Commentaire

Le Génie du Christianisme parut en 1802, l'année de la proclamation du Concordat, célèbre convention conclue entre le Pape et Bonaparte, qui restaurait en France la religion catholique.

Tout le monde attendait la réouverture des églises comme un bienfait. Le christianisme, tourné en ridicule par les encyclopédistes et remplacé, pendant la Révolution, par le culte de la Raison, reprenait enfin ses droits, attendus par la majorité des Français, restés d'ailleurs chrétiens malgré les décrets officiels.

L'ouvrage de Chateaubriand qui venait à temps et dont le succès en fut immense se divise en quatre parties, chacune contenant six livres.

Dans la première partie, Dogmes et doctrines, en parlant des mystères, sacrements, existence de Dieu, immortalité de l'âme et en révélant la beauté du christianisme, l'auteur nous convainc des grandes vérités chrétiennes, même s'il ne s'appuie pas sur des arguments théologiques solidement établis.

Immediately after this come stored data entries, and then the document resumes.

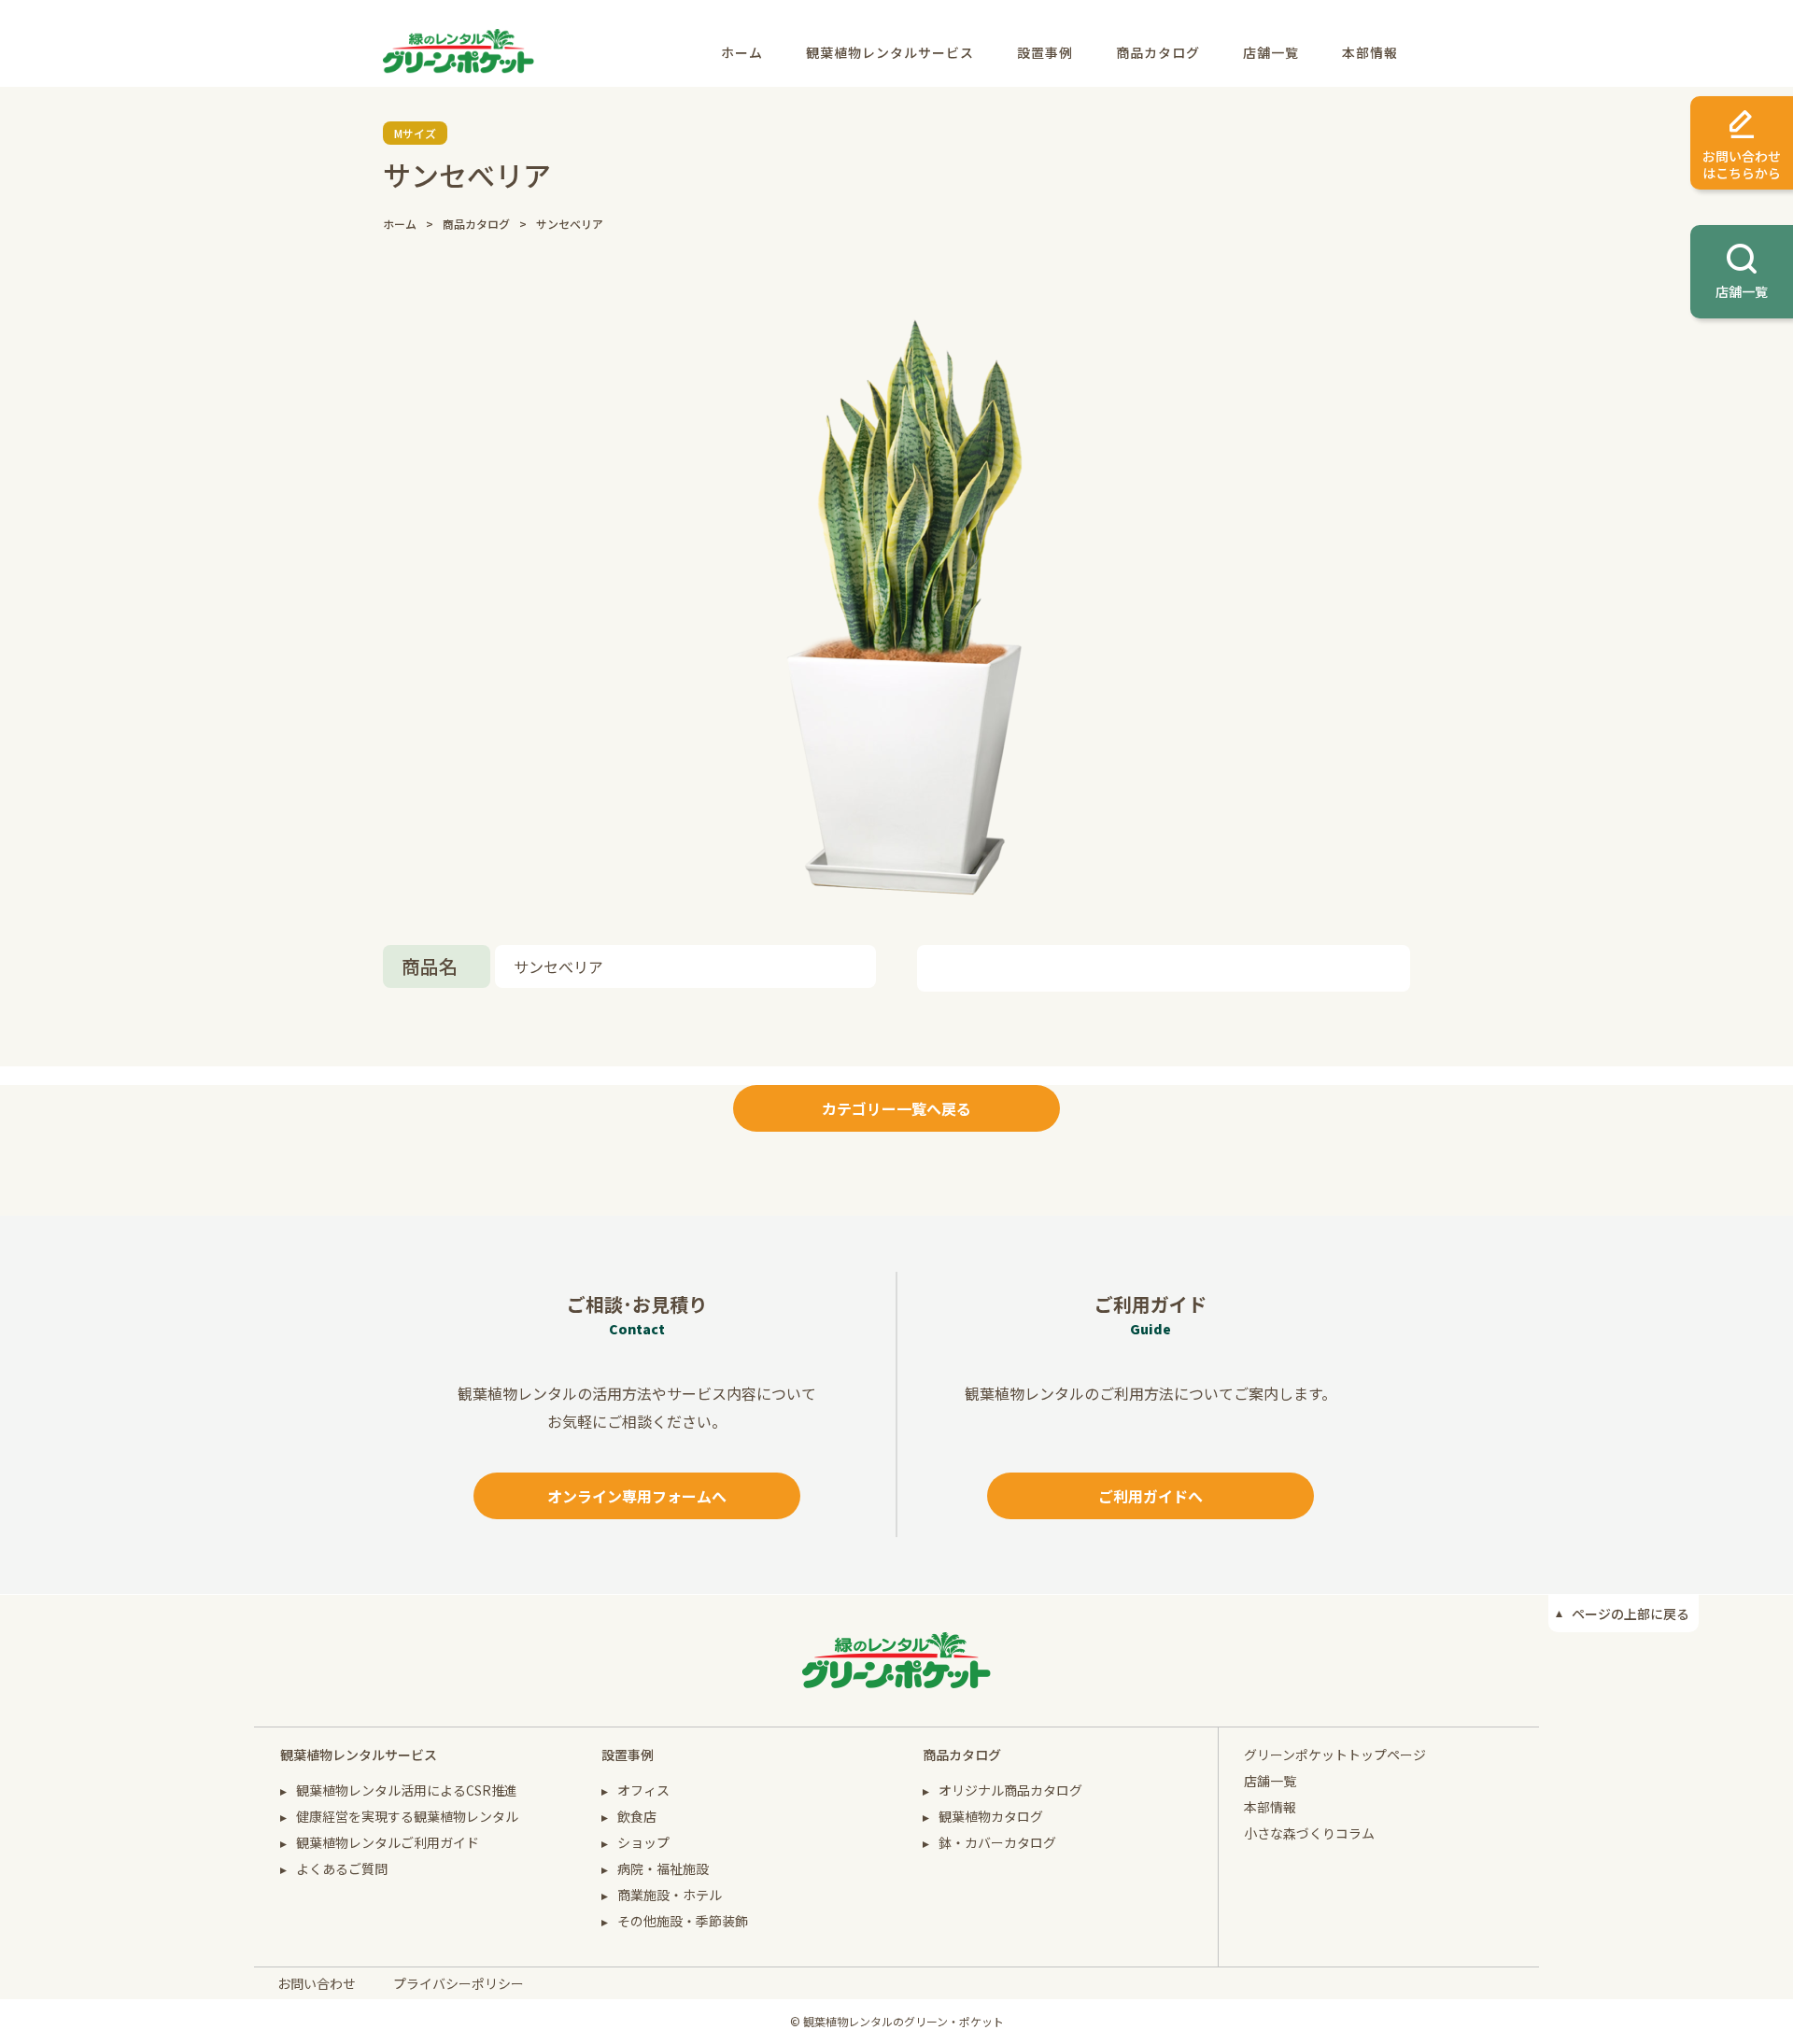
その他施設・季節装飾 (682, 1920)
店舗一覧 (1271, 52)
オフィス (643, 1790)
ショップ (643, 1842)
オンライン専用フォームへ (637, 1496)
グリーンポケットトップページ (1335, 1754)
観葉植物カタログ (991, 1816)
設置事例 (1045, 52)
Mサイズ (415, 133)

La seconde partie, Poétique du Christianisme, illustre la supériorité des oeuvres inspirées par le christianisme sur celles dont la source d'inspiration fut la mythologie païenne.

La troisième partie, intitulée Beaux Arts et Littérature, est une apologie esthétique et sentimentale du christianisme. Il y étudie la musique, la peinture, la sculpture, l'architecture; il examine aussi l'influence du christianisme sur la philosophie, les sciences, l'histoire. C'est là que se trouve le fameux fragment sur les églises gothiques.

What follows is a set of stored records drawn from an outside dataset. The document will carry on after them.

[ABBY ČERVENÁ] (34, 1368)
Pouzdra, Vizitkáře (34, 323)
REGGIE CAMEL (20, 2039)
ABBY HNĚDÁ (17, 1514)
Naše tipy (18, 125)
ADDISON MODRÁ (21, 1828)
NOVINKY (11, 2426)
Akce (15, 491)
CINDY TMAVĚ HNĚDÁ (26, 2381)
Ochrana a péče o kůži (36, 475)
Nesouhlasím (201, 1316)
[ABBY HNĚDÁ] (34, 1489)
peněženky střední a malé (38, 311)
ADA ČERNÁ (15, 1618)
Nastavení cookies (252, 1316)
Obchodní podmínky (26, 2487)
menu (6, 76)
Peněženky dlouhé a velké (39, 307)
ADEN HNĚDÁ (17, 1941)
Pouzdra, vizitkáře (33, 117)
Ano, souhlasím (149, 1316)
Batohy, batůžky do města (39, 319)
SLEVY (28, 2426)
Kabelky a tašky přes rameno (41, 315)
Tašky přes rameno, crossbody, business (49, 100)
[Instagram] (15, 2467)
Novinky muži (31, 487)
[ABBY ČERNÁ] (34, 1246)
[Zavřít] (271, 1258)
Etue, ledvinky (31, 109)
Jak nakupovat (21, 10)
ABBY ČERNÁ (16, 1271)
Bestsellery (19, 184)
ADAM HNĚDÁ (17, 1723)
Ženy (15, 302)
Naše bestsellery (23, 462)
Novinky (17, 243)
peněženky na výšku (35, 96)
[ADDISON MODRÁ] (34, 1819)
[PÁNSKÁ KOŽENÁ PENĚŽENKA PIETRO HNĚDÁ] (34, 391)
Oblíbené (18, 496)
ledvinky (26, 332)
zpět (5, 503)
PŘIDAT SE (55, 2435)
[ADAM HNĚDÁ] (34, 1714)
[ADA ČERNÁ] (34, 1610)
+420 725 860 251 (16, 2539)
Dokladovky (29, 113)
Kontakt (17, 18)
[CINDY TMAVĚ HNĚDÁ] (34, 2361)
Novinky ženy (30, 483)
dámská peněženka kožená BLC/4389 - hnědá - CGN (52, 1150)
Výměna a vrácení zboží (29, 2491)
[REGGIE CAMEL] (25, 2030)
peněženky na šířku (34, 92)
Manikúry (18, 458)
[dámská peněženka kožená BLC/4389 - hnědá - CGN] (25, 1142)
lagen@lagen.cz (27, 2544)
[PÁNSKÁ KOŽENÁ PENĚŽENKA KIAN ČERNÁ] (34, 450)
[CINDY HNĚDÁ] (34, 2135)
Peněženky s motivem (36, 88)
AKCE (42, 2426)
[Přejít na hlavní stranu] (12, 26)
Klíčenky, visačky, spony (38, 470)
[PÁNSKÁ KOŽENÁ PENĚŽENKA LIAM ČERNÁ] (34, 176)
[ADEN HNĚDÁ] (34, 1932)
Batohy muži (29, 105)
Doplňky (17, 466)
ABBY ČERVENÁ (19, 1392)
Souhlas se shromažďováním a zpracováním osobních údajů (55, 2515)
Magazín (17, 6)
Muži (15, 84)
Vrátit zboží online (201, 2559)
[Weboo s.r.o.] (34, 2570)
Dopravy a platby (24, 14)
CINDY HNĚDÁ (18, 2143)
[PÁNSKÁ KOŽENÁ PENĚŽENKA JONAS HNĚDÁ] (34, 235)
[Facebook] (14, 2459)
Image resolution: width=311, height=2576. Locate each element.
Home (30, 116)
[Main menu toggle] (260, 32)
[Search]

La dernière partie a pour objet le Culte.

Si les arguments que le Génie renferme ne sont pas des plus convaincants, en revanche l'œuvre abonde en idées neuves et fécondes.

Dans ce fragment sur les églises gothiques, Chateaubriand s'ingénue à mettre en lumière l'heureuse influence exercée par le christianisme sur les arts, notamment sur l'architecture.